Collection Lookups

FindInCollection

Yesterday, I was discussing a method with a co-worker where I suggested we loop through a collection of records and, for each record, do another retrieval-by-ID via LINQ. He brought up that this would probably be done more efficiently by creating a dictionary before the loop and retrieving from the dictionary instead of repeatedly executing the LINQ query. So I decided to do some research.

Firstly, I learned about two new LINQ methods: ToDictionary and ToLookup.

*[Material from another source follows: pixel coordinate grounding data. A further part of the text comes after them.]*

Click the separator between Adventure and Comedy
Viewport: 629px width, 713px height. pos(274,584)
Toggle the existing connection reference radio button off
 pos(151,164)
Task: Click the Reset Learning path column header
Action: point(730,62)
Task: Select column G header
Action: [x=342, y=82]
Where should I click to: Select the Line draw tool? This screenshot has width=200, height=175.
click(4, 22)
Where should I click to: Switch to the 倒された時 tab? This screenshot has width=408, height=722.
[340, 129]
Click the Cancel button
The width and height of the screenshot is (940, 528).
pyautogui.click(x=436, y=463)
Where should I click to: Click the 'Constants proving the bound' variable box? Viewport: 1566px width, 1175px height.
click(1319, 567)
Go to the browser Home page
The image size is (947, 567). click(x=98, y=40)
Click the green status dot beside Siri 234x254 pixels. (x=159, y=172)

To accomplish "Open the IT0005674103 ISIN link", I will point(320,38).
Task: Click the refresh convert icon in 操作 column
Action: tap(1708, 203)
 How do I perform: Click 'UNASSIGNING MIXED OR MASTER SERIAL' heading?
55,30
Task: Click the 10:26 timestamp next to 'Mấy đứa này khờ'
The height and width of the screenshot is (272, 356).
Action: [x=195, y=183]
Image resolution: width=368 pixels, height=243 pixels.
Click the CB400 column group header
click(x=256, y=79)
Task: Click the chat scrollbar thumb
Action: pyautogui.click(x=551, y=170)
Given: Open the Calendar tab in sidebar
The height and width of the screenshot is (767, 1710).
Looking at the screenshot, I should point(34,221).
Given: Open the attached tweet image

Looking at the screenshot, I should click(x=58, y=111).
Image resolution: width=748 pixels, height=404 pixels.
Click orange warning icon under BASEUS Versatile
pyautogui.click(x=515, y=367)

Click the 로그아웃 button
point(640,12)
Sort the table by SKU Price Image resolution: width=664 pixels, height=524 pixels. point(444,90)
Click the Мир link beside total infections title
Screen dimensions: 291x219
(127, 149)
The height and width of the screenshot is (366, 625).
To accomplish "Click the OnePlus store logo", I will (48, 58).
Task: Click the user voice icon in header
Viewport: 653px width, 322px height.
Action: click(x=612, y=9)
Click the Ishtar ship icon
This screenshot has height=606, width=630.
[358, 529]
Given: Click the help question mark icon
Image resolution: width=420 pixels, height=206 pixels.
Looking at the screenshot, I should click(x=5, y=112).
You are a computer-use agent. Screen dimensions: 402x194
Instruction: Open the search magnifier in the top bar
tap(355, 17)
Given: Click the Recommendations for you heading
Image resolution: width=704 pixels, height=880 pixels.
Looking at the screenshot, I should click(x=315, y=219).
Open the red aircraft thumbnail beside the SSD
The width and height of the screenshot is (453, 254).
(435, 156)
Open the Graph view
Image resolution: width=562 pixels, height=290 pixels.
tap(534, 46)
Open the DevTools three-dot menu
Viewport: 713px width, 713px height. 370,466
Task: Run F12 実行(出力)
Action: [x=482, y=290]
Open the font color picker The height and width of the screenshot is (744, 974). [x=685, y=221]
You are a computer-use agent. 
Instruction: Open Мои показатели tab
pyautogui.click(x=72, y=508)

Lookups and dictionaries serve a similar purpose, but the primary distinction is that a lookup will allow duplicate keys. Check out this article for a quick comparison of the two structures.

With my new tools in hand, I wanted to compare the performance. I first came up with a test. I created a collection of simple objects that had an ID and then looped through and retrieved each item by ID. Here’s what the test looks like:

void Main()
{
	var iterations = 10000;
	var list = new List<Human>();
	for (int i = 0; i < iterations; i++)
	{
		list.Add(new Human(i));
	}
	
	var timesToAvg = 100;
	
	Console.WriteLine("Avg of .Where search: {0} ms", 
		AverageIt((l, i) => TestWhere(l, i), list, iterations, timesToAvg));
	
	Console.WriteLine("Avg of for-built Dictionary search: {0} ms", 
		AverageIt((l, i) => TestDictionary(l, i), list, iterations, timesToAvg));
		
	Console.WriteLine("Avg of LINQ-built Dictionary search: {0} ms", 
		AverageIt((l, i) => TestToDictionary(l, i), list, iterations, timesToAvg));
		
	Console.WriteLine("Avg of Lookup search: {0} ms", 
		AverageIt((l, i) => TestLookup(l, i), list, iterations, timesToAvg));
}

decimal AverageIt(Action<List<Human>, int> action, List<Human> list, int iterations, int timesToAvg)
{
	var sw = new Stopwatch();
	
	decimal sum = 0;
	for (int i = 0; i < timesToAvg; i++)
	{
		sw.Reset();
		sw.Start();
		action(list, iterations);
		sw.Stop();
		sum += sw.ElapsedMilliseconds;
	}
	return sum / timesToAvg;
}

class Human
{
	public int id;
	
	public Human(int id)
	{
		this.id = id;
	}
}

Then, I wrote a method for each algorithm I wanted to test: using .Where, using a manually-built dictionary, using a ToDictionary-built dictionary, and using a lookup. Here are the methods I wrote for each of the algorithms:

void TestWhere(List<Human> list, int iterations)
{	
	for (int i = 0; i < iterations; i++)
	{
		var h = list.Where(x => x.id == i).FirstOrDefault();
	}
}

void TestDictionary(List<Human> list, int iterations)
{
	var dict = new Dictionary<int, Human>();
	foreach (var h in list)
	{
		dict.Add(h.id, h);
	}
	for (int i = 0; i < iterations; i++)
	{
		var h = dict[i];
	}
}

void TestToDictionary(List<Human> list, int iterations)
{
	var dict = list.ToDictionary(x => x.id);
	for (int i = 0; i < iterations; i++)
	{
		var h = dict[i];
	}
}

void TestLookup(List<Human> list, int iterations)
{
	var lookup = list.ToLookup(
		x => x.id,
		x => x);
	for (int i = 0; i < iterations; i++)
	{
		var h = lookup[i];
	}
}

Here are the results:

Avg of .Where search: 987.89 ms
Avg of for-built Dictionary search: 1.85 ms
Avg of LINQ-built Dictionary search: 1.67 ms
Avg of Lookup search: 2.14 ms

I would say that the results are what I expected in terms of what performed best. I was surprised by just how poorly the .Where queries performed, though–it was awful! One note about the manually-built dictionary versus the one produced by LINQ’s ToDictionary method: in repeated tests, the better performing method was inconsistent, leading me to believe that there is no significant benefit or disadvantage to using one or the other. I’ll likely stick with ToDictionary in the future due to its brevity, though.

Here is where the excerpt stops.